Another £154,000 will pay for the independent Shetland Seafood Quality Control service which is run through the institution. Part of the total funding (around £445,000) is effectively received back by the council from the government’s Scottish Funding Council.

The centre expects to earn about £967,000 towards its running costs from student fees and other income.

The centre had a £250,000 underspend last year because of staff vacancies. Staff wages will cost £2m next year if all empty posts can be filled. The centre has suffered serious problems keeping and recruiting staff, particularly in the Shetland School of Nautical Studies. As well as recruiting replacements, the centre’s new director, David Gray, said effort needed to be made to improve staff morale.
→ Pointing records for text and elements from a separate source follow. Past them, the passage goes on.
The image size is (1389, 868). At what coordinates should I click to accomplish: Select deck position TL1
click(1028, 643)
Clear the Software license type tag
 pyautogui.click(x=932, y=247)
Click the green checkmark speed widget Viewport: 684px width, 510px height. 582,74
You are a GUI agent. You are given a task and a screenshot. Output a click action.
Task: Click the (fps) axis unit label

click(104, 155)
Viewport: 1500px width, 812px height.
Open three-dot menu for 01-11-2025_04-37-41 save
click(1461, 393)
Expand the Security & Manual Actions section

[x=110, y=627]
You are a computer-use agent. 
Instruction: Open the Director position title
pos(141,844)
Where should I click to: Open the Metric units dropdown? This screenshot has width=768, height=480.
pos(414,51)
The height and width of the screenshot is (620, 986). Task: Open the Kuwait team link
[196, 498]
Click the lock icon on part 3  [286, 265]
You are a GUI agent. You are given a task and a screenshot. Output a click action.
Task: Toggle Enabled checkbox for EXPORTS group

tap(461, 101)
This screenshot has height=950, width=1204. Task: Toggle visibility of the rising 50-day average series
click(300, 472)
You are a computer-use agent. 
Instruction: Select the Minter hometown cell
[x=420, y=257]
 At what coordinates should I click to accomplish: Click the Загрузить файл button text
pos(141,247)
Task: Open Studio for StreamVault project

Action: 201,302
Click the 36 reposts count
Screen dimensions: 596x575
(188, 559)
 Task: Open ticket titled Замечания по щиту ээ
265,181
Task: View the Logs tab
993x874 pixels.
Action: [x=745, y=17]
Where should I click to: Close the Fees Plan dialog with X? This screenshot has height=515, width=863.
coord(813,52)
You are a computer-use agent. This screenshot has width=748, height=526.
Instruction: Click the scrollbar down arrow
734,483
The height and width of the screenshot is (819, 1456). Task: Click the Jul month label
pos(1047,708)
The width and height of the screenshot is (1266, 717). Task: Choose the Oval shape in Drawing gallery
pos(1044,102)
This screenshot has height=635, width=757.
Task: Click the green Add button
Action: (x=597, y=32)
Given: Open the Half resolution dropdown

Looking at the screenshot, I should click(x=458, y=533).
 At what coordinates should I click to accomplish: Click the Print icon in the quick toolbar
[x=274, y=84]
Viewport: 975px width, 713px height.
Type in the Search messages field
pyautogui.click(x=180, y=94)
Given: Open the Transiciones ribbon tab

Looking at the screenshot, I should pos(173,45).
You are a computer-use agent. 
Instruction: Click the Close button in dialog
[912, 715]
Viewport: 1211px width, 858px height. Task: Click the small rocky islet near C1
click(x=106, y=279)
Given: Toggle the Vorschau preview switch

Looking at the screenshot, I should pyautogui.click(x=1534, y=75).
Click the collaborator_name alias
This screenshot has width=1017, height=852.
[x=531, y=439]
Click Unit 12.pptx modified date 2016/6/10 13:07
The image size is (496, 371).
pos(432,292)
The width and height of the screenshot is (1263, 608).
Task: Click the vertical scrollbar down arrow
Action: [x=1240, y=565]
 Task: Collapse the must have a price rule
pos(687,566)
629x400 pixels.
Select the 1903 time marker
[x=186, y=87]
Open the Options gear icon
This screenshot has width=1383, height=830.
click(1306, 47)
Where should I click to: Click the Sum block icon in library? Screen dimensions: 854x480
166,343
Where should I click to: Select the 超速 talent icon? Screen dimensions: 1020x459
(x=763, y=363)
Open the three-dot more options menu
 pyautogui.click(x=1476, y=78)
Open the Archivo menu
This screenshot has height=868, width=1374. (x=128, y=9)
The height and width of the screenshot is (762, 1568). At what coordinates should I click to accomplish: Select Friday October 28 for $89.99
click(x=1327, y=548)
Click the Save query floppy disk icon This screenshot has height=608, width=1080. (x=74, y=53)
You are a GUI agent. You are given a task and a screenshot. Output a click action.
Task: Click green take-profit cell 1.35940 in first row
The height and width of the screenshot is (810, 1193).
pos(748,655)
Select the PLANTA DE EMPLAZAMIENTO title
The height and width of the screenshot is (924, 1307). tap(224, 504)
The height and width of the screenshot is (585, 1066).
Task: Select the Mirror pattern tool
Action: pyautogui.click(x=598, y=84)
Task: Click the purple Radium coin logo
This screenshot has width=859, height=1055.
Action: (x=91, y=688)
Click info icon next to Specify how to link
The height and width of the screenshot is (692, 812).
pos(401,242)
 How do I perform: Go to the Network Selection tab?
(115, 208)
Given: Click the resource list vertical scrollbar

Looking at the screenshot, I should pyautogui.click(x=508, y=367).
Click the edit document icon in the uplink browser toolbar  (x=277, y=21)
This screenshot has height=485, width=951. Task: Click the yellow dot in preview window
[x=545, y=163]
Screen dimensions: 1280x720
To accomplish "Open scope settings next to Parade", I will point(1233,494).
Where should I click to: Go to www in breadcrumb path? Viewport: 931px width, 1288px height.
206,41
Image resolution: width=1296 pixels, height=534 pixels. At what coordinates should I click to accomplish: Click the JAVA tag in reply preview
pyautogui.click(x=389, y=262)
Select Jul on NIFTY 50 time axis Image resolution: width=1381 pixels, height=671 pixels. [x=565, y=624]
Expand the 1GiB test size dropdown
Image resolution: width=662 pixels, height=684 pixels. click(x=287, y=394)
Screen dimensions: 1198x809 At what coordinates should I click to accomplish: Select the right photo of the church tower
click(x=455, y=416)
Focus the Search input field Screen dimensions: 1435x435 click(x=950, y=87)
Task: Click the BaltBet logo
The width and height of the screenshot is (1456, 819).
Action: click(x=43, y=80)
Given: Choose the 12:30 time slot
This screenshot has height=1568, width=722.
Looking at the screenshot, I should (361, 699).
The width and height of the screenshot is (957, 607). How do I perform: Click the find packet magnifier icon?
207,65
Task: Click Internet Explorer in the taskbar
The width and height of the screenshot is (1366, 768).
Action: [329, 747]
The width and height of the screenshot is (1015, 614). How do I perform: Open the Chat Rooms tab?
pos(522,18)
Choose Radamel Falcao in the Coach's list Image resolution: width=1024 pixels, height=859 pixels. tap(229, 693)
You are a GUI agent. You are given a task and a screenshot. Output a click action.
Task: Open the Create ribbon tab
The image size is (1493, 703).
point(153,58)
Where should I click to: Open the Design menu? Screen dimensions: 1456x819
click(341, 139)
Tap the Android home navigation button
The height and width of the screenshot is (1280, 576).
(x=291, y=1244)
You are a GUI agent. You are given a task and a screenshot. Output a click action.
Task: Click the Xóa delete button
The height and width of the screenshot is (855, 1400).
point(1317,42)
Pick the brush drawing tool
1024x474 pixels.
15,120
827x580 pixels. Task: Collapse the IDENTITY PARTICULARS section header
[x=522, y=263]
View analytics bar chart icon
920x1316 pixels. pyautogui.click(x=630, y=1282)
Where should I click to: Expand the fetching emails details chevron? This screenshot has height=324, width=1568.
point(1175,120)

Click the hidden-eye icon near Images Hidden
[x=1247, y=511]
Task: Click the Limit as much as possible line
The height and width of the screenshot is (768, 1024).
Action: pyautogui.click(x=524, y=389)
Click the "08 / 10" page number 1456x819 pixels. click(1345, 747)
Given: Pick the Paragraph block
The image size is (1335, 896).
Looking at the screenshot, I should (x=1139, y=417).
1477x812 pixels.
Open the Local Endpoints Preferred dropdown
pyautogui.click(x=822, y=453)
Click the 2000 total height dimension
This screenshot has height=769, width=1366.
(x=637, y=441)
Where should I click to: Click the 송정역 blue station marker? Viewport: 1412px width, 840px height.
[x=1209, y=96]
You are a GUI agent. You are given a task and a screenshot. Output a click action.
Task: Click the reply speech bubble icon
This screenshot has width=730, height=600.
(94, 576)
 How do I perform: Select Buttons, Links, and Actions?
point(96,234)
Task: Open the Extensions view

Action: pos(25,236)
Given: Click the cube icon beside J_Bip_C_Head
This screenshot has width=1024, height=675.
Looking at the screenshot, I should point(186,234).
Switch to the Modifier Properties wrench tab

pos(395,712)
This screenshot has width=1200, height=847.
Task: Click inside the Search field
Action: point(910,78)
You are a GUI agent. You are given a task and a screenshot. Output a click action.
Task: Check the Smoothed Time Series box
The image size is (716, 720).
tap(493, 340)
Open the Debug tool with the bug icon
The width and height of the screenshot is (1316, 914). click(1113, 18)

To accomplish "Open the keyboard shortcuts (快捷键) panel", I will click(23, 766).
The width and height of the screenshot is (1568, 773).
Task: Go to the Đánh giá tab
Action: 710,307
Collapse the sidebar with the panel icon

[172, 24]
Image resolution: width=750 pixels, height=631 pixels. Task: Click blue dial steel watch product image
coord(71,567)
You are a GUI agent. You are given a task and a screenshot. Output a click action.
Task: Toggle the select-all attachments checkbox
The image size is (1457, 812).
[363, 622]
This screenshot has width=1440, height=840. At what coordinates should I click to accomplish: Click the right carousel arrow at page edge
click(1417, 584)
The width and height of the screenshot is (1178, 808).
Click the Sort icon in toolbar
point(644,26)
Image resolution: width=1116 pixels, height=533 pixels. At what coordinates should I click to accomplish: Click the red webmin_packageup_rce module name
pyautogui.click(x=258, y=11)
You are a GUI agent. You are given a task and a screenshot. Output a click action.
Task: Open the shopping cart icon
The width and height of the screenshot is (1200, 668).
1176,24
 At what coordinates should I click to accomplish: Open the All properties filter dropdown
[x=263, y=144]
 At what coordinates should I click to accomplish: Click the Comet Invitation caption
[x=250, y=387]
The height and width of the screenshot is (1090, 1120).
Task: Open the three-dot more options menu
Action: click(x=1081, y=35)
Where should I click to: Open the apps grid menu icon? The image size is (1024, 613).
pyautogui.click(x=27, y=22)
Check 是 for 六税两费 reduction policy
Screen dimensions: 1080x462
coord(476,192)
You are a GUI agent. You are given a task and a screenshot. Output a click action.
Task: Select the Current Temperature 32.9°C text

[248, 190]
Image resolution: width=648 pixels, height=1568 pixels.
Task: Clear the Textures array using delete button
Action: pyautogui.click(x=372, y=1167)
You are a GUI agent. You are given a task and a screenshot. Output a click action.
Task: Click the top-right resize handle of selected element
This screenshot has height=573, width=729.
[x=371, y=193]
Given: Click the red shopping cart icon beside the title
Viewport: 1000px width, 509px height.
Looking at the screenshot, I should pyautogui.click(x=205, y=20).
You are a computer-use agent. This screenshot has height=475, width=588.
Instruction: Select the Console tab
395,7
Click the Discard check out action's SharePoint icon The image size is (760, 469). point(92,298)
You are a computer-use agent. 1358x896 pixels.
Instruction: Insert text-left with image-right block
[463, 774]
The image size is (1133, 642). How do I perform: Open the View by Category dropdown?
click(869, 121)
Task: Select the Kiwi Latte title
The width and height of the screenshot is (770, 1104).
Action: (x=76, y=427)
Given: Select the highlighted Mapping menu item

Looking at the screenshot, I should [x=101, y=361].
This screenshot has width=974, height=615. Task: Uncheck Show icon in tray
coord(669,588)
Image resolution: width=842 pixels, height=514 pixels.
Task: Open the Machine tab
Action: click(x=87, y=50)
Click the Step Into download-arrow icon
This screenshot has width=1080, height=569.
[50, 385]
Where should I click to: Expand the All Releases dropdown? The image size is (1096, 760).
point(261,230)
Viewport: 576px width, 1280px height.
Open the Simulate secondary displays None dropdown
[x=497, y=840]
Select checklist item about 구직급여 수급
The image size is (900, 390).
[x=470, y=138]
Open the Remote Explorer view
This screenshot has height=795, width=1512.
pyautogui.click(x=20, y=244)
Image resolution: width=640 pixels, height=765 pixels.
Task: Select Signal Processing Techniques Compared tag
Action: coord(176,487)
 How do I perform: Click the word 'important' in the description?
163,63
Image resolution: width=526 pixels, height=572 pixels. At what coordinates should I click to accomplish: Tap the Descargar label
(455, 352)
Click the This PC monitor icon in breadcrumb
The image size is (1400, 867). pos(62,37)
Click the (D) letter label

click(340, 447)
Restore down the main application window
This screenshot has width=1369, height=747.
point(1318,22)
Attempts are to be made to win funding from the European Social Fund towards the centre’s costs. Councillor Alastair Cooper called for more effort because he reckoned a six-figure sum could be forthcoming.

The centre’s funding package was approved by the SIC development committee last Thursday. Councillor Betty Fullerton said the centre was “a jewel in Shetland’s crown”.

Meanwhile professor Gray, who took up the director’s job on 1st December, has been made a professor by the prospective University of the Highlands & Islands. NAFC is one of the colleges involved in the UHI. Professor Gray already has one professorship from the University of Derby. He said he was honoured to gain the new award.

UHI principal Bob Cormack said said professor Gray was “an esteemed colleague” who would play a significant role in the development of his own centre and the UHI partnership.